Nem subalterna nem guerreirona
“Eu sempre quis escrever e dizia: ‘Quero escrever um livro pela Companhia das Letras’. Mas não imaginava que aconteceria. Para mim, ainda é um susto. Porque realmente faço o que acredito. Quando as pessoas me abordam, nunca me coloco nesse lugar, para o bem e para o mal. Da mesma forma que não tenho controle sobre as pessoas que me odeiam, não tenho controle sobre as pessoas que me amam. Muitas vezes me abordam e demoro para perceber porque a pessoa está chorando. Fico até sem saber como lidar porque, de fato, eu estou falando da minha verdade. Se isso toca as pessoas dessa maneira, para mim é muito importante. Mas eu sempre tomo cuidado. Gosto de me humanizar porque acho que o racismo já nos desumaniza muito: ou nos coloca no lugar da subalternidade ou no lugar da guerreirona forte. Não sou essa guerreirona forte. Tenho fragilidades. Como mulheres negras, podermos falar disso é uma maneira também de nos humanizar. Nem a deusa nem a subalterna.”

Linguagem e poder
“Se você escreve de uma maneira extremamente rebuscada, se escreve ‘filosofês’, só as pessoas que dominam aquela linguagem vão acessar. E ninguém tem a obrigação de ter estudado filosofia. Então, na academia, a linguagem é utilizada como um instrumento de poder. Se você pegar um livro da Angela Davis, mesmo sem ter estudado filosofia, vai entender o que ela está falando. Tem toda a preocupação de transpor os muros da universidade, da academia, para que as pessoas entendam. É uma produção que dialoga, transforma, não uma produção que cria nichos de poder. Eu só sigo essa tradição, dessas mulheres. E é tão cruel ter vários especialistas em desigualdade estudando algo importantíssimo que meia dúzia de pessoas na academia vão ler. Ou aquelas entrevistadas que são objetos de pesquisa e nunca os sujeitos que estão falando, pesquisando. Por isso, para nós, quebrar essa lógica é tão importante. Inclusive sou muito criticada por isso na academia. Por ser acessível. Na academia, parece que quanto menos as pessoas entendem mais você é ‘uau!’. E eu acho isso ridículo. Faço questão de ser acessível, de ser pop.”

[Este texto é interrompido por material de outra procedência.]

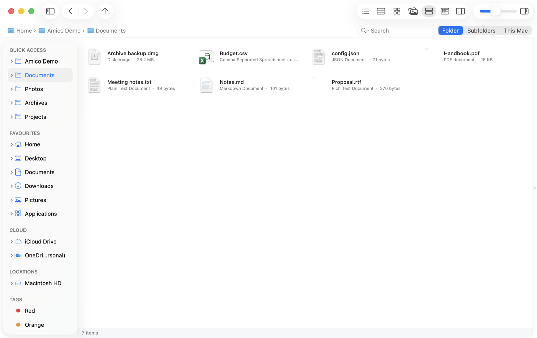Go back to the previous folder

Sair das tretas, manter o foco
“Há ataques de todos lados. Do público que não gosta, claro, mas também da própria militância, por conta de eu ser feminista, por exemplo. Ou porque não se age de acordo com tal grupo. Ainda há uma lógica colonizadora de querer homogeneizar todo mundo. No começo, me assustava muito. Eu era muito treteira. Brigava com todo mundo. Em 2015, a Sueli Carneiro, que vive me dando broncas, me disse: ‘Saia dessas brigas porque as pessoas só querem te enfraquecer. Foque a sua energia no que importa, porque você tem potencial e às vezes fica dando visibilidade para gente inútil. Todas as vidas são importantes, mas nem todas são relevantes’, ela disse. Aquilo me deu um alerta. Comecei a não ligar muito e parei de responder às pessoas. Naquele mesmo mês, eu fui ao terreiro, porque sou praticante do candomblé, e meu pai de santo falou: ‘Você deve se concentrar nas suas coisas’. Em 2016, quando entrevistei a Grada Kilomba, que é uma das minhas referências bibliográficas, e disse que acontecia comigo também, com as pessoas me chamando de racista reversa, ela me disse: ‘Djamila, várias pessoas dialogam com você de um jeito bacana e quando uma vem reclamar você acaba dando força para aquela que veio falar alguma coisa. Essas vozes que estão reclamando são as vozes do passado e merecem estar onde têm que estar, no passado. Dialogue com o presente e com o futuro.’ Esses ensinamentos foram me protegendo para eu não dar tanta importância para essas coisas.”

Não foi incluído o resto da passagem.